* **Data supplied**
>>>

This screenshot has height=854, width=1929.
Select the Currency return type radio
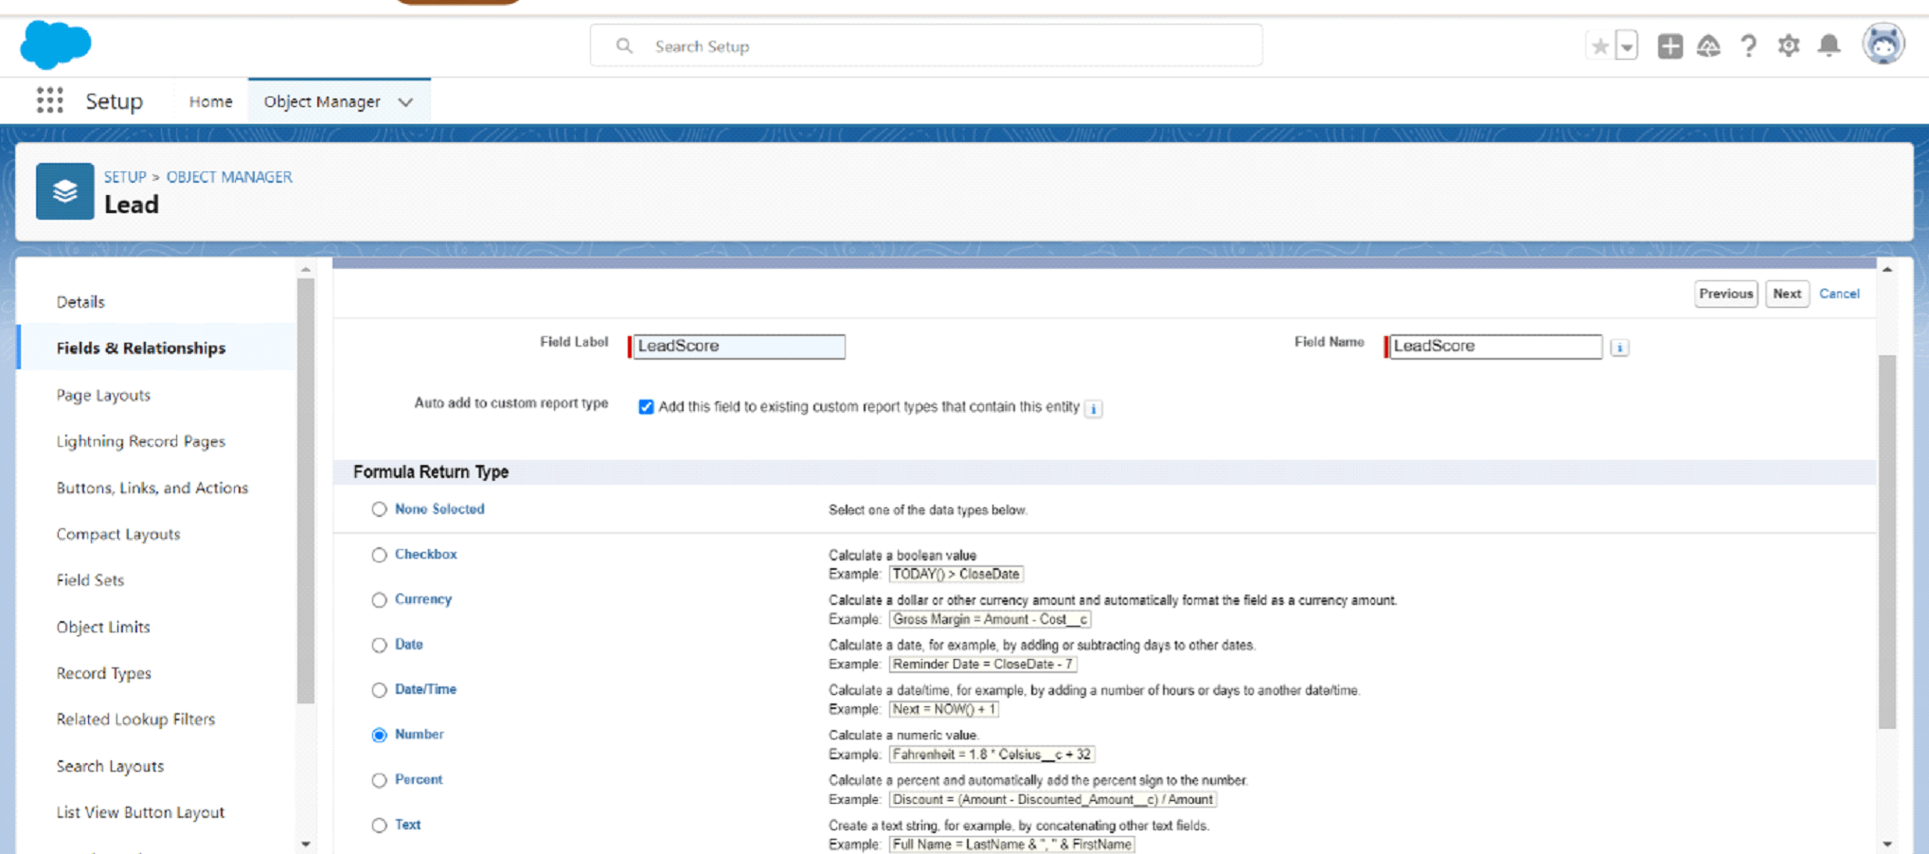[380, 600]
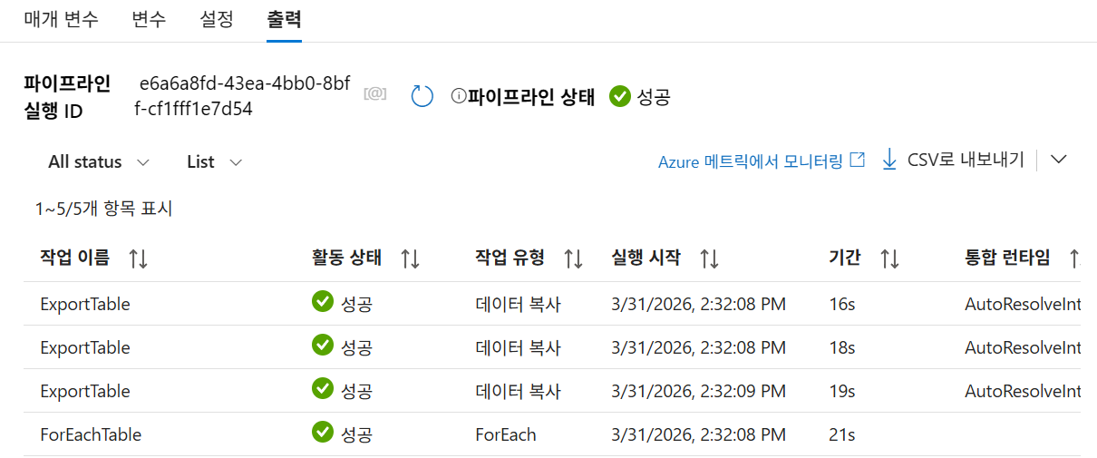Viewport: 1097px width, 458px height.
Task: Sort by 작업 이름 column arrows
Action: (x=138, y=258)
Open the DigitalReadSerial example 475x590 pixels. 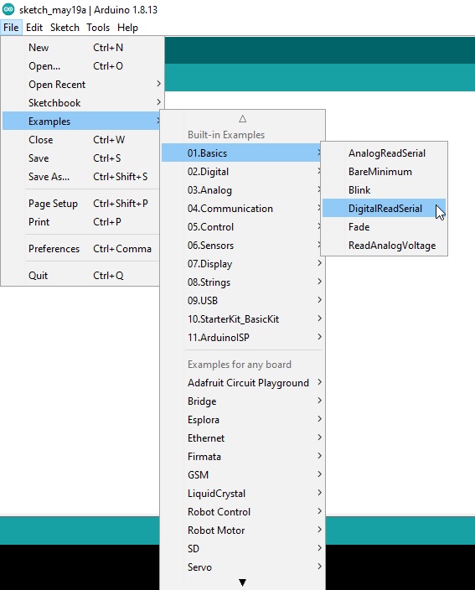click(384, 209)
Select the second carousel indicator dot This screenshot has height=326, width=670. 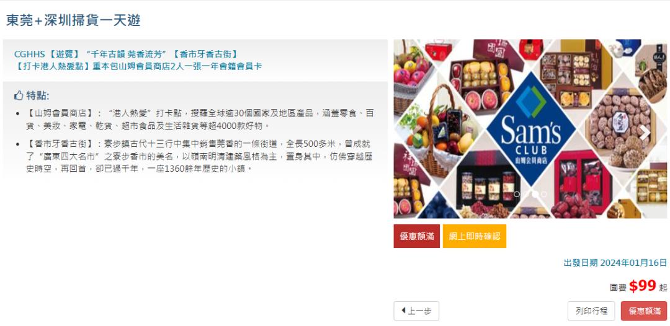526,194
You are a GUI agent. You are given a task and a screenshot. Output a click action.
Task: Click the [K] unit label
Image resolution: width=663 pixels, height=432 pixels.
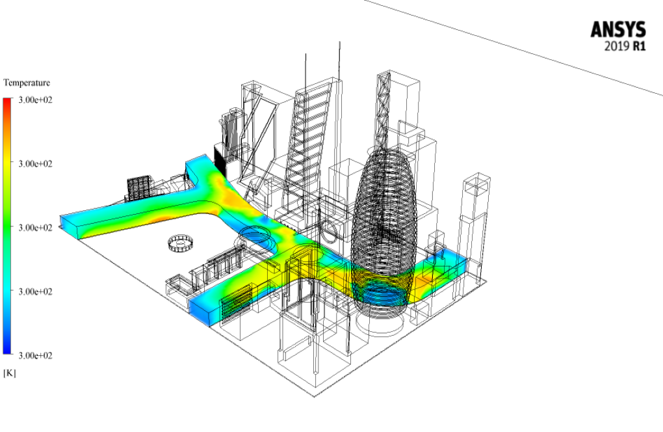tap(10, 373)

<<<
>>>

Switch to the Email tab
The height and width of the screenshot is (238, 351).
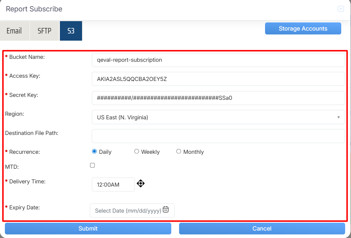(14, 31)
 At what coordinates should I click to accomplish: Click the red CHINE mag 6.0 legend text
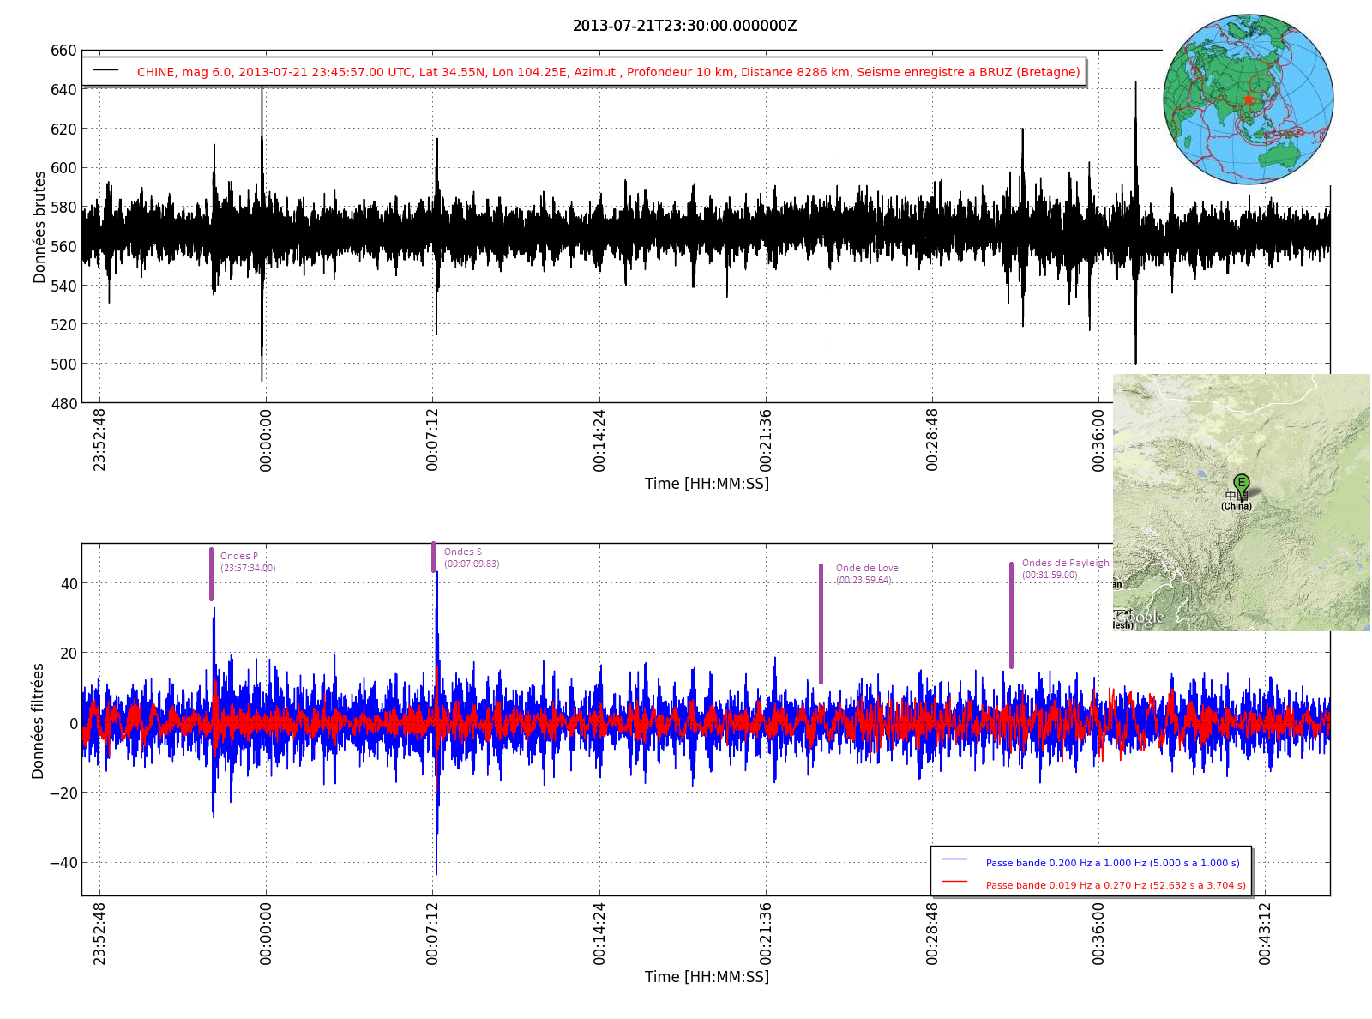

<<<

Starting with the line above that holds "The height and", restate each line word for word up to and including the line that holds "At what coordinates". Drop the pictures.

* **Exercise solution**
The height and width of the screenshot is (238, 351).
(14, 31)
 At what coordinates should I click to accomplish: Click the red CHINE mag 6.0 legend text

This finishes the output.